Segment Start: SOURCE MATERIAL

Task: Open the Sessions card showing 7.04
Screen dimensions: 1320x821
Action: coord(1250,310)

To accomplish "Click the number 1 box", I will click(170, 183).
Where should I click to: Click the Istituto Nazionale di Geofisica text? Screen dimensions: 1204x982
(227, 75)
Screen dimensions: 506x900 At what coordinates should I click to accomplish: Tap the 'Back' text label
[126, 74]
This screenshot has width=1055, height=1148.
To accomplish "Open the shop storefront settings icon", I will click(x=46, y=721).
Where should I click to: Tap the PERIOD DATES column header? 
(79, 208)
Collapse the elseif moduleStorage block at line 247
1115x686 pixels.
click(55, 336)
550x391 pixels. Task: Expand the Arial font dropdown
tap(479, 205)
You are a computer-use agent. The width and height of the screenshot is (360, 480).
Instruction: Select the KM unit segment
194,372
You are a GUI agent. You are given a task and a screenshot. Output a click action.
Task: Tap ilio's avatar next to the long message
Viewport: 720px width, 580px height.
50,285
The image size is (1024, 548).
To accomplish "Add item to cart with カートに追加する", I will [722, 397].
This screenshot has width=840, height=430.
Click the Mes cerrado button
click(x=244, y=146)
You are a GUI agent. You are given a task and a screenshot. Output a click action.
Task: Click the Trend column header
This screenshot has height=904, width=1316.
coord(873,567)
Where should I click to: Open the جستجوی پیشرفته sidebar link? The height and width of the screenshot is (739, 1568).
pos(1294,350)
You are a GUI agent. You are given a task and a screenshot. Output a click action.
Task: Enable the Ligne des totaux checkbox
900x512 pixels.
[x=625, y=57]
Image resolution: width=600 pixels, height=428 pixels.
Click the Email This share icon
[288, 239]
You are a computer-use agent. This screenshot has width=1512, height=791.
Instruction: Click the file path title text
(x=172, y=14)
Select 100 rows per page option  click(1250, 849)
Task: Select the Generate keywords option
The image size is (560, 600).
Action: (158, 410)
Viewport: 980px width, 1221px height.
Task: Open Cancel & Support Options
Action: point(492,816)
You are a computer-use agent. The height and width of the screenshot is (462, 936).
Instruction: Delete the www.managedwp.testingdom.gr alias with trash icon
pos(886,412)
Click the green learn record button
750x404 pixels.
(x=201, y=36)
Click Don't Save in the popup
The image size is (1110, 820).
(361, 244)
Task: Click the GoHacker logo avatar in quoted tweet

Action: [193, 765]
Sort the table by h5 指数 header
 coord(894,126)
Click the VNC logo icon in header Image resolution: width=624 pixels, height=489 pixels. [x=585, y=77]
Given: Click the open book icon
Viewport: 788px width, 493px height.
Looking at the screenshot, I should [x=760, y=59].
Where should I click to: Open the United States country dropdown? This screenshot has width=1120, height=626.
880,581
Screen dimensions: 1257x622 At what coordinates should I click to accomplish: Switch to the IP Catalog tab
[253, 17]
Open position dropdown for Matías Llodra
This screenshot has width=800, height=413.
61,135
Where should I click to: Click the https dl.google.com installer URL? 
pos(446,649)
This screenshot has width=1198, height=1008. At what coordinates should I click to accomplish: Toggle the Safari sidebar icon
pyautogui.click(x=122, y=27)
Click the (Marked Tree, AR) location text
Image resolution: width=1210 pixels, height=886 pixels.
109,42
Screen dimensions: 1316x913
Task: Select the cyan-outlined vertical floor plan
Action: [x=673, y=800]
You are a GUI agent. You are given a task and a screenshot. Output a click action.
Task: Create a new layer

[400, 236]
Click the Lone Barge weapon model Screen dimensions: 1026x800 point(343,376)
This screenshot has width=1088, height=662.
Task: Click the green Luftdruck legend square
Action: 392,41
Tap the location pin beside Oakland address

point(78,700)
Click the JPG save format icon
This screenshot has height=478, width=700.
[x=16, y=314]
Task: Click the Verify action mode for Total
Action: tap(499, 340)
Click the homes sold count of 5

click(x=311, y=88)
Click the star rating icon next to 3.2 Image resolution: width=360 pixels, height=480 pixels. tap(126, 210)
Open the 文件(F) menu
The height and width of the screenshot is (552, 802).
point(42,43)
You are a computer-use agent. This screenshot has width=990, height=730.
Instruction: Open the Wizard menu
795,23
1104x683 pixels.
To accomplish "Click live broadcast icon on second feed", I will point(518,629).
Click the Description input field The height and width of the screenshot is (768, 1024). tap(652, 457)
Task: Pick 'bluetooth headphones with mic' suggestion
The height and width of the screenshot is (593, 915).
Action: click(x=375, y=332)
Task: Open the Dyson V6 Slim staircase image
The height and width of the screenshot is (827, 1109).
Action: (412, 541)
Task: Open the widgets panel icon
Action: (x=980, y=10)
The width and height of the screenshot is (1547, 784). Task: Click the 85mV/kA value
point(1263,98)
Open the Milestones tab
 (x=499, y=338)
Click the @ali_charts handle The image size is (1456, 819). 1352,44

Segment End: SOURCE MATERIAL

ACTIVITY:
Looking at the records above, work out how many lines include the string "will". Give the number and nothing else.

THE COMPLETED TASK:
4